It’s 2024, take the time to ‘hug’ a planner this year

09 Jan 24

At Iceni we are very supportive of the recently launched campaign by the Royal Town Planning Institute (RTPI) called “It Takes Planners and You”.


In my experience of the planning and development world, the town planner, or local planning authority are all too often portrayed as the ‘blockage’ in the system. Complaints include preventing development from coming forward, or conversely allowing too much development in the wrong locations!

My perspective includes some highly informative early years in my career spent in local government ahead of the last 2+ decades spent in planning consultancy, acting for a range of clients.

Inevitably there will always be a range of skills, experience and mindsets amongst the thousands of town planners who work across the UK. Some are more collaborative in their approach than others, some are more technically minded, whilst others more visionary.

Planners clearly have a difficult role to perform, often having to balance competing demands created by planning policies, commercial realities, and political pressures – but they also have the immense ability to create beneficial outcomes for communities and society as a whole.

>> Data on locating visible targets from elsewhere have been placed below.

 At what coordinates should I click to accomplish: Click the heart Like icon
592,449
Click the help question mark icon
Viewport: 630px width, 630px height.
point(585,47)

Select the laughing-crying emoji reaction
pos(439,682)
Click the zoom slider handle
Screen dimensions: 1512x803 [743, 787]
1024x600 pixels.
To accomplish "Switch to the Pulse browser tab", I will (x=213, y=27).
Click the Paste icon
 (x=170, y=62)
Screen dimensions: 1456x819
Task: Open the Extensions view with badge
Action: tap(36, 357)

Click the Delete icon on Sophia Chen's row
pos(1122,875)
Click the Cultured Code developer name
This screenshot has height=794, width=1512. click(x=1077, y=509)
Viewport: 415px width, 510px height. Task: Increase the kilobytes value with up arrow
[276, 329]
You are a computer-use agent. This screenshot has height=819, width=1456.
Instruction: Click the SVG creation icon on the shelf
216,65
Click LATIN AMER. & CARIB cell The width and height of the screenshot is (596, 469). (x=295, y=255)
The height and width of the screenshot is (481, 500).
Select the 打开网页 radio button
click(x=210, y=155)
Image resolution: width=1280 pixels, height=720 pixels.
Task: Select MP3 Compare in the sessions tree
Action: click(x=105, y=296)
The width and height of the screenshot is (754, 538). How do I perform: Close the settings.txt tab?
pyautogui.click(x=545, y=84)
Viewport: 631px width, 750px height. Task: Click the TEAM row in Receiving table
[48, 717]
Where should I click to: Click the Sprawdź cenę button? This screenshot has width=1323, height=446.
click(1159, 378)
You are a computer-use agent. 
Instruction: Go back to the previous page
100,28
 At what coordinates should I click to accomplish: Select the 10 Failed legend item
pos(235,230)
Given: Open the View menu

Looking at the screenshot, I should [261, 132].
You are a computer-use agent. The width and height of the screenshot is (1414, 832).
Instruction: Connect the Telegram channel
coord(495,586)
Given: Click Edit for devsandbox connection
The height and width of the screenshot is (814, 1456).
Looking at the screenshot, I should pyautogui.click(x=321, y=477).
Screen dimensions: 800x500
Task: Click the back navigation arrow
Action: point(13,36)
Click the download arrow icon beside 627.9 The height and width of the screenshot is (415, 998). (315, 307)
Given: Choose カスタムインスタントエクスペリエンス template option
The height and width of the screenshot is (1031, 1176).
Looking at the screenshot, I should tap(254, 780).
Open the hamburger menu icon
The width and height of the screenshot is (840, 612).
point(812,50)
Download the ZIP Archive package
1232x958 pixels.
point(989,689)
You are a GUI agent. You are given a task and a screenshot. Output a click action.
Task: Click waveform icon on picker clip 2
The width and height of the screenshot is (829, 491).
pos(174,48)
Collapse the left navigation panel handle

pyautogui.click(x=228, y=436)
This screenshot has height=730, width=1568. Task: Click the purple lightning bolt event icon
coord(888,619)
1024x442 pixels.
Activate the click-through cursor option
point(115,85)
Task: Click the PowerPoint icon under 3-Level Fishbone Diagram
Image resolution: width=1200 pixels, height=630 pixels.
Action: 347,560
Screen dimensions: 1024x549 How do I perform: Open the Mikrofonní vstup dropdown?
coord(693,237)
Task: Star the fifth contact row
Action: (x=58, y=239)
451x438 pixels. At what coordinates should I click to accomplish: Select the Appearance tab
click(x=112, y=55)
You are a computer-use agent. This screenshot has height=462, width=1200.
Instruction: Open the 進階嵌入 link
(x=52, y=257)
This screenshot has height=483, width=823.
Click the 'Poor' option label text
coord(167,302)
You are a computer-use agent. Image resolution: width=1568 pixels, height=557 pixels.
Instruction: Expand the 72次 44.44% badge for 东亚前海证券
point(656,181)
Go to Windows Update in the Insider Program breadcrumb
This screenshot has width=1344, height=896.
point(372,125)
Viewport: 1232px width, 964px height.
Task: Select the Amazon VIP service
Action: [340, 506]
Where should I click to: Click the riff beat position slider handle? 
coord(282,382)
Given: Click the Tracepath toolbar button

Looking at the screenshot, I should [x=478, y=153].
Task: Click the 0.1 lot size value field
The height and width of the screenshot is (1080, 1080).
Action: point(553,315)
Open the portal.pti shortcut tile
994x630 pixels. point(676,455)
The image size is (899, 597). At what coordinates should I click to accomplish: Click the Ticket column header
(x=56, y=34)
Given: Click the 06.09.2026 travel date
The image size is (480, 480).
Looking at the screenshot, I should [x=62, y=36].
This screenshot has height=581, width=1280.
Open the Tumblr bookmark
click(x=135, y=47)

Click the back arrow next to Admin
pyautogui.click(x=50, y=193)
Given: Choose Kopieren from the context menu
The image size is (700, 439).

All too often planners are in the crosshairs of the media, local communities, politicians, and developers. Sadly, this can result in unpleasant behaviours towards planners, sometimes evidenced in the form of harassment, which can impact on morale, and in turn, the ability to maintain high standards. With challenging financial conditions in local government, and difficulties in recruitment, training and retention, the situation is becoming beyond difficult in some local authority areas.

At Iceni we are very supportive of the recently launched campaign by the Royal Town Planning Institute (RTPI) called “It Takes Planners and You”. The campaign aims to highlight the pivotal role that planners play in creating liveable, healthy communities, I’d urge you to spend some time reflecting on the role of planners, and reading some of their stories: Being better informed should help us all work better across the professional teams that we encounter on projects.

Finally, 2024 is going to be a deeply political year, with party lines being drawn on many issues – local planning, and particularly new housing development, will be key differentiators between the main parties. I would urge all to ensure that town planners are recognised and portrayed in a fair and honest way, and that they are paid the due respect that they deserve – maybe a word of encouragement; an email saying thanks for a report well-written; or a (metaphorical) hug would not go amiss either. In my experience, projects where developers, stakeholders and planners collaborate, and have respect for each other’s professional roles, deliver better outcomes and results for all.